La face cachée d'un symbole : ''94% des femmes à Hollywood victimes d'agressions sexuelles''



  • Alors... Vous êtes fan de ''100% Cotton''.

  • Oui, à 110%.

  • C'est bien ça. Et... Dites-moi qui vous êtes.

  • Oh ! Vilain garçon. Que dirait votre petite amie ?

  • Pourquoi pensez-vous que j'en ai une ?

  • Je le sais. Je suis juste à côté de sa salle de bain.

  • Qui êtes-vous ?

  • Elle est sous la douche. Elle a une jolie petite... voix. Allons voir ça de plus près. Oh. Elle est très mignonne, Cotton. Une classe au dessus de Maureen Prescott. À propos, faisons un petit jeu. Bonne réponse, ta copine vit. Mauvaise réponse, elle meurt. Où est Sidney, la fille de Maureen ?

  • Vous êtes qui ?

  • Quelqu'un prêt à tuer pour savoir où est Sidney Prescott. Une seule chance, Cotton. T'as des relations. Où est-elle ?
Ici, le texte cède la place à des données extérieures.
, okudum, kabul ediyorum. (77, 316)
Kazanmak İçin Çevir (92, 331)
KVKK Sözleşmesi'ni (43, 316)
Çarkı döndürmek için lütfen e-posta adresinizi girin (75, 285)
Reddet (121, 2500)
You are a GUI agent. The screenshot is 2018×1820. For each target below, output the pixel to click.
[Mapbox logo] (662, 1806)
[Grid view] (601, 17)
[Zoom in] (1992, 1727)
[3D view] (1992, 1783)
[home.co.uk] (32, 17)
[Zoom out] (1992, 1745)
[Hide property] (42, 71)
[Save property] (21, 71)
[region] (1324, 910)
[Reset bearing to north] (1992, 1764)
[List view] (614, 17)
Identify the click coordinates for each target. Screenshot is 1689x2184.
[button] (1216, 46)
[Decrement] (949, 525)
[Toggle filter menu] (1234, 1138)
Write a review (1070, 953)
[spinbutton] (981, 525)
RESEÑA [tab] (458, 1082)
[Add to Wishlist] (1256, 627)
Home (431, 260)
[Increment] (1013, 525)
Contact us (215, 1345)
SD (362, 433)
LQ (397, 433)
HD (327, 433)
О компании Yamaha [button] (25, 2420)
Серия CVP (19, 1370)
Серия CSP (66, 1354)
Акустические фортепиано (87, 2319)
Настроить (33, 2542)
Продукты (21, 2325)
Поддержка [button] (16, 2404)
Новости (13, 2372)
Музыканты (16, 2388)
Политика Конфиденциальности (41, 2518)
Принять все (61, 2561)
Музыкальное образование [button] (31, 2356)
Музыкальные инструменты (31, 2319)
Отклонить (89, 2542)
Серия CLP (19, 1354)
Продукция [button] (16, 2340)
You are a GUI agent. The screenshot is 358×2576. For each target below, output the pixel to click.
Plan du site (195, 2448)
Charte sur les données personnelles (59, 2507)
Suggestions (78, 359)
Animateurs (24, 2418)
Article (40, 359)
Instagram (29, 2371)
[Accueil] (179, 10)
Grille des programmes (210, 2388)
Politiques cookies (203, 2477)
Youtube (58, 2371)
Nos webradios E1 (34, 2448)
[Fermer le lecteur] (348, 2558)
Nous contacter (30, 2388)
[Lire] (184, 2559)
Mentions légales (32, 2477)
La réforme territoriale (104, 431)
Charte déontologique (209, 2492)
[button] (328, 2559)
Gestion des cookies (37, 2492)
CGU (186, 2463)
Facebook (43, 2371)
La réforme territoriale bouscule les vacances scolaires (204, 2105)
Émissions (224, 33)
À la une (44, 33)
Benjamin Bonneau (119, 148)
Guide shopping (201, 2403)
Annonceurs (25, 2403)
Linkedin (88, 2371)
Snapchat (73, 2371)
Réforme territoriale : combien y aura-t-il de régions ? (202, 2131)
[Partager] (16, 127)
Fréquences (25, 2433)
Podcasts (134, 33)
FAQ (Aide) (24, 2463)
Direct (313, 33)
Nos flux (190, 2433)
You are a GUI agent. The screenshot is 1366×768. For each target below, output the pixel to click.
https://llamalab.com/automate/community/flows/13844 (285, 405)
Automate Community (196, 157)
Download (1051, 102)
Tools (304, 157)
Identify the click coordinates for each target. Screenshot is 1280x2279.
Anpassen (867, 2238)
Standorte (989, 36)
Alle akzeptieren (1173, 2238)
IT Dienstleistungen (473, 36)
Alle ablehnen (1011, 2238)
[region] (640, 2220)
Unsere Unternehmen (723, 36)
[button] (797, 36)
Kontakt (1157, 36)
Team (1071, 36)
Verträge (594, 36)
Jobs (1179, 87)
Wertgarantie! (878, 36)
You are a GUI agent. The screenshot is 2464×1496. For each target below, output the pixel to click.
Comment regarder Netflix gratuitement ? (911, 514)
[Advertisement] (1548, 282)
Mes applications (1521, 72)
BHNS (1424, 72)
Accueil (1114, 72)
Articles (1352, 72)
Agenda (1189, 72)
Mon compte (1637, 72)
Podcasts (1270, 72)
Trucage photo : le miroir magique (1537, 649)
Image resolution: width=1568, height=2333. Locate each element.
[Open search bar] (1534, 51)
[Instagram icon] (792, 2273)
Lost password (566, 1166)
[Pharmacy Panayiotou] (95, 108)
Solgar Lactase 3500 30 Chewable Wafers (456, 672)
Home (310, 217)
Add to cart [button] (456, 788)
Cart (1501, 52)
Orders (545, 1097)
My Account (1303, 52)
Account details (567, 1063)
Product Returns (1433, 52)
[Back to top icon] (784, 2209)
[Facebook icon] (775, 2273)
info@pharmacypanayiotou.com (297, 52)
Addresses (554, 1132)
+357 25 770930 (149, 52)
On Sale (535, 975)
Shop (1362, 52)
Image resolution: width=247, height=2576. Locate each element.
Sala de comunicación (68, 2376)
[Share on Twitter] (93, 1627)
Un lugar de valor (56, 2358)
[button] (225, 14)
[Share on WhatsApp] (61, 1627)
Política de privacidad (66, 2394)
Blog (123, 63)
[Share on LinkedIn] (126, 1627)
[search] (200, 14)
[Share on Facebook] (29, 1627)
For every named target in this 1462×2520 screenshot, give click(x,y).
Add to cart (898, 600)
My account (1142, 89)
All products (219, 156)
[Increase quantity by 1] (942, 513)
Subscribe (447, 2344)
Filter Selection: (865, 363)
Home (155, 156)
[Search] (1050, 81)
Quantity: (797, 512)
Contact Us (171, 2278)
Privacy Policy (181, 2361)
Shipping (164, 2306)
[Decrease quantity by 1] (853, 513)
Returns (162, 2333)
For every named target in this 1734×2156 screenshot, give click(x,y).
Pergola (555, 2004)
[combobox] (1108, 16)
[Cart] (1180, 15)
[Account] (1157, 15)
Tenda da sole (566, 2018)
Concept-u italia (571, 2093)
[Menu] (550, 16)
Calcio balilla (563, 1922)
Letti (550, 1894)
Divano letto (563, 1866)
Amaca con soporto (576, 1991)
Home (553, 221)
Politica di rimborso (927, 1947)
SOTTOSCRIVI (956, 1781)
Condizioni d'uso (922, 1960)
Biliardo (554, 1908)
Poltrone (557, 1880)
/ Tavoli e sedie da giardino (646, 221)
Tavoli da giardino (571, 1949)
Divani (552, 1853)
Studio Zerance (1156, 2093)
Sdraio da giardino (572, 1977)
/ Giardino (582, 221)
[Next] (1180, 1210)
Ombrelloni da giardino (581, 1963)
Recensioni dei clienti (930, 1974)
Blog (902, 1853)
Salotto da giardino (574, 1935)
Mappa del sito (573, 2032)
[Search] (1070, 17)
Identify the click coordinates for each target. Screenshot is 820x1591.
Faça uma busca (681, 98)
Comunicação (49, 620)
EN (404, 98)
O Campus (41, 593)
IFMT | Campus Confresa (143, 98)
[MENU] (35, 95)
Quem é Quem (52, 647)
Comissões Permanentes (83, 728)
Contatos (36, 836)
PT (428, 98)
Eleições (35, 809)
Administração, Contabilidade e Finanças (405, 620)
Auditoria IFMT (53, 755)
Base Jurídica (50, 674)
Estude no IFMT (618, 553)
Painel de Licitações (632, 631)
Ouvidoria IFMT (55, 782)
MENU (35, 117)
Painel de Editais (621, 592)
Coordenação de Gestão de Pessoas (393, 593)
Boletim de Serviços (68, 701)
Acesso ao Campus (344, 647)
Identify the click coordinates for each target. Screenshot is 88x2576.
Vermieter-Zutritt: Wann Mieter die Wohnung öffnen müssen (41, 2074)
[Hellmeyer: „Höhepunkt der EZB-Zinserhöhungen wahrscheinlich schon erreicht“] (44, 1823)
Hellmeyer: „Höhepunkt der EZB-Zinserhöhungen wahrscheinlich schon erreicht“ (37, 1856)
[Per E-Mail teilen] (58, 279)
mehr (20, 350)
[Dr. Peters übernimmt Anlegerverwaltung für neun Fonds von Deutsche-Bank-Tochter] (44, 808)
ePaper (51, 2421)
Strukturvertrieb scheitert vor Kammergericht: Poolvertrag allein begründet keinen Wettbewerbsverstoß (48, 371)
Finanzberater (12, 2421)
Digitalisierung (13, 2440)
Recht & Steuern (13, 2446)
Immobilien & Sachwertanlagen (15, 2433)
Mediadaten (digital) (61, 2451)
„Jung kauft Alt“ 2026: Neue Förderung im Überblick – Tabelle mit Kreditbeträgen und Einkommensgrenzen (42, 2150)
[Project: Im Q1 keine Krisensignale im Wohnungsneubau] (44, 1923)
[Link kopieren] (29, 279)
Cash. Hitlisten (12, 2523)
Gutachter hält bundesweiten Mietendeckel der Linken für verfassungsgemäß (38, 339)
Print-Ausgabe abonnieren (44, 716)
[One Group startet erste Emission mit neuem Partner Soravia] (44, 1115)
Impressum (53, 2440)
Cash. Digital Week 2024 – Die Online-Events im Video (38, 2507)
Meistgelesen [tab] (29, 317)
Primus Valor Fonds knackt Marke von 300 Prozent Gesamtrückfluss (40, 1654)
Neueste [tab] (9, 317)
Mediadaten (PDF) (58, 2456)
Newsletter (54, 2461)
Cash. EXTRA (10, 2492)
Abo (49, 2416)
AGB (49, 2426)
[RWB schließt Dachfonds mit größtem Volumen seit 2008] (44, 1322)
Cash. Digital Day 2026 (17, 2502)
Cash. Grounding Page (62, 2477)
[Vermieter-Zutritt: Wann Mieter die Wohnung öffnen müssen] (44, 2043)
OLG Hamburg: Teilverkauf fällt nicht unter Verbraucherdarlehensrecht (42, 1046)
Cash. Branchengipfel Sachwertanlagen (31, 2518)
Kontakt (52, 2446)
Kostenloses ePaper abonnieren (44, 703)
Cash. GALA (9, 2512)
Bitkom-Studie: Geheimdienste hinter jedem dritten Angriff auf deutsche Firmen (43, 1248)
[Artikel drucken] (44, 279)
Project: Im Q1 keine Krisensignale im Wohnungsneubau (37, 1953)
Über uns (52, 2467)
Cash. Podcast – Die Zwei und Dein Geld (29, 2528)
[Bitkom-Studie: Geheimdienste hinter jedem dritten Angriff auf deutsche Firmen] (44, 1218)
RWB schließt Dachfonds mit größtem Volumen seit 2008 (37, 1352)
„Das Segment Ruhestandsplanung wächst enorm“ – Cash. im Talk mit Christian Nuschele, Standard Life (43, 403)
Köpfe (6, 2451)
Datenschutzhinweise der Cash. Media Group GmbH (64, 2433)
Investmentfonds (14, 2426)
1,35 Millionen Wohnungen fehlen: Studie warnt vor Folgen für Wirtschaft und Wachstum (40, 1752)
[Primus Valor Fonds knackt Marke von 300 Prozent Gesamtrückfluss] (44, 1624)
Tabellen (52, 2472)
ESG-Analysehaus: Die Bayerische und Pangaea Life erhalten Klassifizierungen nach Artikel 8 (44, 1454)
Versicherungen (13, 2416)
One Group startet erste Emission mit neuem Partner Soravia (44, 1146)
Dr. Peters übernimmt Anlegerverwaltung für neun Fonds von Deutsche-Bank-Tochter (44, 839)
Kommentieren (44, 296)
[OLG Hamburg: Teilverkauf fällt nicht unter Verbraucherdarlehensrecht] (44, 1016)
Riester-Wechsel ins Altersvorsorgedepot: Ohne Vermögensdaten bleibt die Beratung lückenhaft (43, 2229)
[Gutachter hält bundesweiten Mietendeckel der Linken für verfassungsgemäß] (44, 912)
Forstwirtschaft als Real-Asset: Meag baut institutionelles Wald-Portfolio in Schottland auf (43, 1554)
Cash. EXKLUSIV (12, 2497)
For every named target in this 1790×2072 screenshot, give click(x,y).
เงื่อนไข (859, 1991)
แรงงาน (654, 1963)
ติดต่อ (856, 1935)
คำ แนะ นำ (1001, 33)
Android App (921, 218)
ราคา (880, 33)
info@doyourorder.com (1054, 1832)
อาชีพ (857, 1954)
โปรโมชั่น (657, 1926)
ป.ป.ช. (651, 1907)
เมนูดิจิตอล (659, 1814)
  • Écoute-moi, espèce de dingo ! Ose t'en prendre à Christine et je jure que je te tue.

  • Mauvaise réponse.




Un message qui a eu bien du mal à passer



En 2017, le cas Weinstein a fait l'effet d'une bombe sur tout Hollywood, faisant surgir de nombreuses histoires d'abus et d'agressions sexuelles dans le milieu du cinéma. Depuis la parole se libère et les affaires et autres accusations s'enchaînent. Le 4 décembre 2017 et le 14 janvier, a été menée une enquête auprès de plus de 800 femmes (des actrices, des réalisatrices, des productrices, des écrivaines et autres, toutes issues des métiers entourant le cinéma), en partenariat avec le National Sexual Violence Ressource Centre. Le constat est tragique puisqu'il révèle que 94% des femmes à Hollywood disent avoir été victimes de harcèlement, d'allusions, ou d'agressions sexuelles. Sur les 94%, 69% des femmes à Hollywood racontent avoir fréquemment été victimes de gestes déplacés, et 21% d'entre elles ont déclaré avoir été forcées à avoir ou subir un acte sexuel, le reste du pourcentage rentrant dans un cadre encore plus dramatique. Pourquoi je parle de cela ici, simplement parce que le cinéaste Wes Craven livre avec Scream 3 une dénonciation appuyée des travers d'Hollywood autour des femmes, tirant la sonnette d'alarme bien avant l'heure, avec une non-réaction du public tout aussi déroutante que coupable. Les deux premiers Scream reposaient déjà sur une critique du système cinématographique, avec pour questionnement et constat : '' l'impact du cinéma auprès des plus jeunes. '' Pour ce troisième opus, le cinéaste maintient ce regard dénonciateur mais cette fois-ci dans une direction tout autre, en dévoilant les dérives autour d'un système qui fut tant émerveillé et fantasmé par le public alors que depuis toujours, est le théâtre d'actes mortifères et nocifs passés sous silences à de nombreuses reprises.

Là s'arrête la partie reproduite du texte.